Seattle is so afraid to believe in anything, or anyone, especially related to sports. The day before our city’s first NFL playoff game in three years is ushered in by an article on the front page of the Seattle Times mocking our city and our team. Nobody cares about this game, and those that do, don’t have any faith that the Seahawks can win. People are too busy sipping their americanos and shuttling their kids to private schools, the writer contends, to be bothered by an uninspiring team playing a game they have little hope of winning. Forget East Coast bias. Northwest apathy is a far bigger problem.
At some point, it became fashionable to be conservative with your emotions, to be realistic above hopeful. A casual glance at this game would tell you the Seahawks are over-matched. They have lost 7 of their last 10 games, only beaten teams below .500 in that stretch, and have lowly rankings on offense and defense. The Saints, on the other hand, are the defending world champs, have already beaten the Hawks this year, and boast one of the best quarterbacks in the NFL. What’s fascinating and exciting about competition in sports is that the formula for winning has so many variables that even the slightest change can lead to vastly different results. Almost every variable that has changed from these teams first meetings tilts heavily toward Seattle.
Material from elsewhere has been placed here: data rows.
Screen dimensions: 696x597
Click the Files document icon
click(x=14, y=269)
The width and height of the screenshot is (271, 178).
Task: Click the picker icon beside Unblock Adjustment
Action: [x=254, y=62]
The Saints are known as a passing team with Drew Brees running the show, but they are 3-4 since week three of this season when rushing for under 100 yards as a team. Their best running back has not been Reggie Bush. Not only has he been injured, but he’s been largely ineffective with only one touchdown all season, and only one game where he rushed for over 39 yards. The best runner has been Chris Ivory, the kid who ran through the Seahawks in the first game, and brandished a 5.2 average gain per carry. Ivory is out injured. So is the only other credible inside rushing threat, Pierre Thomas. Their replacement will be some of Julius Jones, who managed four yards on four carries in the last game these teams played, and some guys the Saints signed off of practice squads of other teams this week. Even if Ivory and/or Thomas had been healthy, the Seahawks have added Colin Cole back to defense, and only one team has been able to rush for over 100 yards since he returned. The Saints will struggle to get 75 yards on the ground Saturday.
Seattle put up a paltry 58 yards rushing in the first game. They hung 141 yards on the Rams last week. Marshawn Lynch fumbled twice against the Saints and will be running with a vengeance. The Saints run defense is a weakness. They allow over 110 yards/game and more than 4 yard per carry. The Seahawks will run the ball on them Saturday, and limit the times Brees is on the field. The Seahawks have not lost a game all season when they win the time of possession battle.
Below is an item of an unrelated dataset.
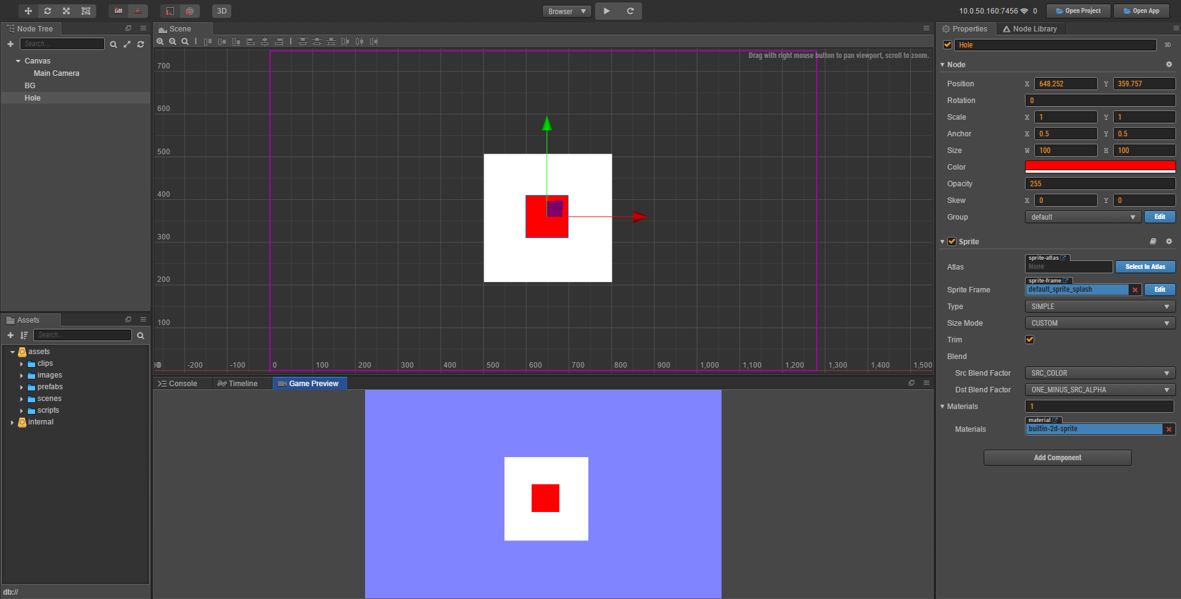Screen dimensions: 1181x599
Task: Open the Size Mode CUSTOM dropdown
Action: tap(1100, 323)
Matt Hasselbeck will make what could be his last home start as the best quarterback in the history of the Seahawks franchise. He is one win from tying Dave Krieg for most wins. He is one win from sealing his legacy. He is one day away from getting the recognition and respect he deserves from Seahawks fans who will cheer him like the champion he is. There will be no chants of “Charlie” when he makes a mistake. Seahawks fans know this isn’t the time for cynicism and wandering loyalty. This is the time when our combined voices will carry these players to new heights, and they will carry us along with them.
New Orleans has never won a road playoff game. They have never played in the thrashing torrent of noise they will experience on Saturday. The electricity is back in Qwest Field, and the Saints are going to feel it like lightning bolts striking them in waves. The Saints don’t win when they turn the ball over more than their opponent. Brees has thrown an interception in 12 straight games. New Orleans will lose the turnover battle. They will lose this game.
Leon Washington was born to play in games like this. No part of the Saints team will play tighter than their well below-average special teams. They enter the game knowing they have to play better than they normally do to contain the NFL’s best return man. They will not play better. While they concentrate on not making a mistake, they will run slower, they will not see the crushing block Matt McCoy or Michael Robinson is going to lay on them. They will see Leon’s vapor trail as he bursts by them for a game-changing return.
Saturday is going to be a glorious day for Seahawks fans. Take pride in what this team can do. Relish the opportunity to defy the networks, the NFL and the rest of country. Rise up and crash down on the Saints with every fiber of your being. Expect the best, and then do your part to make it happen.